I t was on Wednesday, around the fourteenth hour of this day, a

whispering but deafening sound of the life my deceased father

had lived kept buzzing in my head, as he rested unconsciously in his

white painted coffin. It was his last day on earth, but not the day the

precious gift from God left him. This gift had tragically and suddenly

left him about a week ago. This was the day his ashes were to return

to ashes and his dusts to dusts. And on this day, my inner intellect

seemed bereft of reason but it was not totally bereft.

During farewell, a part of my heart was confident, confident enough

to persuade my mind not to have a glance, a glance worthy his last

of the looks on earth, a glance to his dead body. I was worried.

Another part of my heart, the valiant part I guess, spoke to my

confused mind and said, “Whether you look or you don’t, it doesn’t

matter, our good father is gone now. Be brave and be courageous,

look!”. And I stole a glance. I know someday maybe, I will be

sleeping unconsciously in a box, dressed in a black suit like one of

the Peaky Blinders. As dead as I will may be, someone will be afraid

to steal a look to my dead body. I know I won’t know anything, but

what a time that will be, when death comes.

Even thou after I stole a look and not wanting to look again, what I

saw has never eloped from my mind. And it was true, it was him, it
was my father who was laid there, fast asleep, very calm and cold,

and pale. He wasn’t smiling at me anymore, he wasn’t whispering

or muttering any word and I couldn’t hear the famous sound of his

funny laugh either, no matter how attentive I tried to be. He laid

quiet and seemed humble; shrouded in a white linen. His thoughts

had left his genius, his honour had left his flesh and bones, and his

breath had left his mortal pride, and they all returned to where they

belonged. Everything that was to leave his body had left him and

returned to where it belonged.

He was truly dead and the country roads, dusty and dark, painted

with colours of agony were busy taking him to a place he now

belonged, I mean to the place where mortality reigns, to the grave.

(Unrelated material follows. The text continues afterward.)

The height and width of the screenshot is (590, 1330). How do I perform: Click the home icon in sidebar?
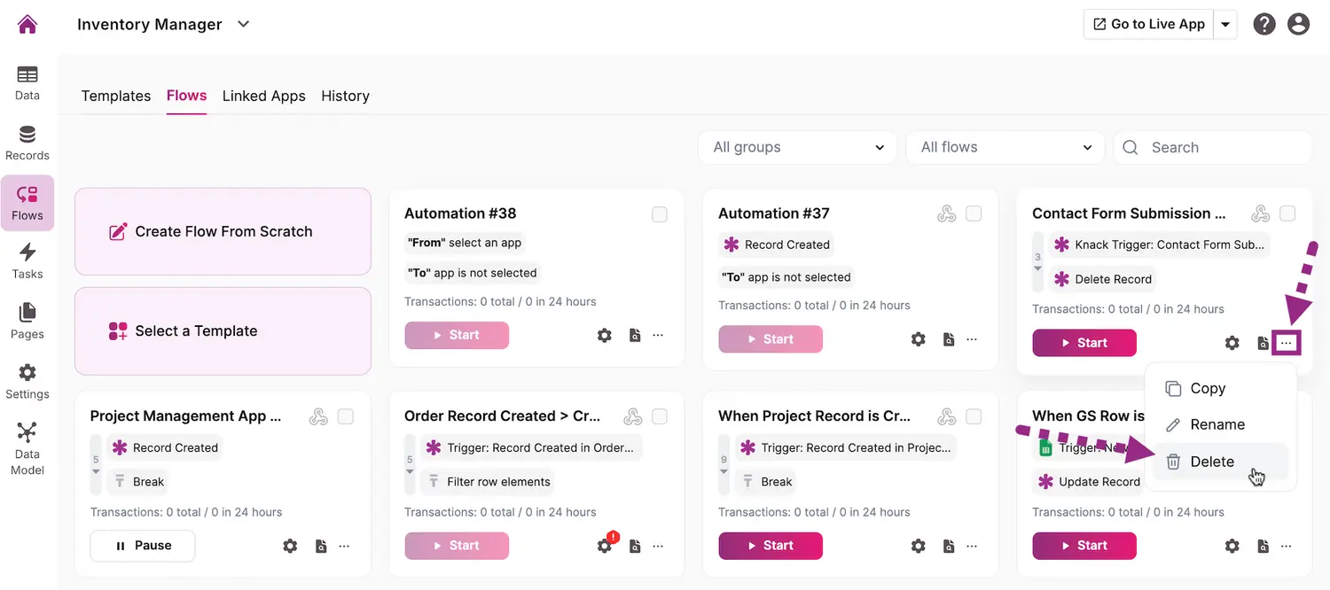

The place none has ever reached except for the dead. Sad was the

man behind the PA, and sad was the melody of the music he played

and even the lyrics, which I can’t recall. Lyrics which crammed

sadness to my grieving heart, and to all the people who were at the

funeral, I guess.

Death’s really a savage. This one moment a person is breathing

happily but some moments later they’re covered in blankets, their

favourite people are weeping, they passed on of pneumonia. Earlier

in the morning someone in your neighbourhood might’ve waved

you good day, but later in the afternoon you received some terrible

news of the car crash; your neighbour was involved, they passed on
their way to the hospital, the autopsy confirmed it was brain

haemorrhage.

death /dɛθ/ (noun) the end of life: The disease causes thousands of
deaths a year. Who would have imagined that after centuries of

trailing in agony with the stinging pangs of death, the dictionary

would only have a very short and simple meaning as that one, just

the end of life. But it’s not only just the end, it’s the disheartening

end, the sad end of course.

I sometime sit and imagine of how it feels like the moment and time

when death arrives, I imagine ‘death’ arriving to take a life, a very

precious gem of that person. Limbs shaking, vision blurring, tongue

stacking, so on and so forth. In that moment, maybe, the heart feels

resting from breaking or maybe resting from pounding. And maybe

death’s sound, soft and sweet, like the sound of a cradle song, or

maybe very clear, like the sound of rivulets, entices, allures,

beguiles, persuades one that they lose sense, and power, and

courage to hold their gem for long, that it comes, snatches it and

they lose it. But again, can anyone keep this gem for a minute, a

second or any moment next?

Maybe death comes like a flash, a flash that moves very fast like a

fast-flying meteor, very fast and loud, that its deafening and scary

sound scares away the soul of a person, that it flees. Or maybe it

comes with noises, violent and angry, very fierce and so its rage

scotches and consumes, and dries the springs of life in that

particular person. Just like a river, it arrives to a person turbulently,


to carry away this precious gem, and embraces it and hovers it, and

covers it with claws of destruction and spirit of darkness.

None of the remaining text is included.